GIVEN TEXT:
Hearn was the university's 12th president, and the second-longest serving one in its history. He was succeeded by Nathan Hatch, who praised Hearn's leadership.
"He served 22 years with great vision and integrity, and all who love Wake Forest are grateful for his legacy of achievement and the place the institution holds in American higher education," Hatch said today.
Hearn oversaw the rise of Wake Forest from a regional institution to one with a national reputation, and he pushed for stronger economic ties between the university and the city.
Three years into his arrival from the University of Alabama at Birmingham in 1983, Hearn negotiated WFU's split with the State Baptist Convention, allowing the university to appoint its own trustees and giving up the group's financial support.
During his presidency, Wake Forest saw college applications double, hired significantly more faculty, hosted presidential debates in 2000 and 1988, and the college launched an extensive construction and renovation initiative on campus.
He also came with a reputation for reaching out to the world beyond academe. The city's economic doldrums would push Hearn into a more visible role than any Wake Forest president before him.

STORED DATA:
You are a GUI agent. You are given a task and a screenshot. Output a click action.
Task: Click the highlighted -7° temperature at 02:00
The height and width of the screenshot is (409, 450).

SET PROBLEM 1: Copy the passage on Hearn's presidency word for word, starting at "Three years into" and ending at "group's financial support.".
SET PROBLEM 2:
Answer these from the passage on Hearn's presidency:
(a) Who succeeded Hearn as president?
(b) How many years did Hearn serve, according to Hatch?
(c) Which university did Hearn come from in 1983?
The lines aren't needed for anything here.

TASK SOLUTION 1:
Three years into his arrival from the University of Alabama at Birmingham in 1983, Hearn negotiated WFU's split with the State Baptist Convention, allowing the university to appoint its own trustees and giving up the group's financial support.

TASK SOLUTION 2:
(a) Nathan Hatch
(b) 22 years
(c) The University of Alabama at Birmingham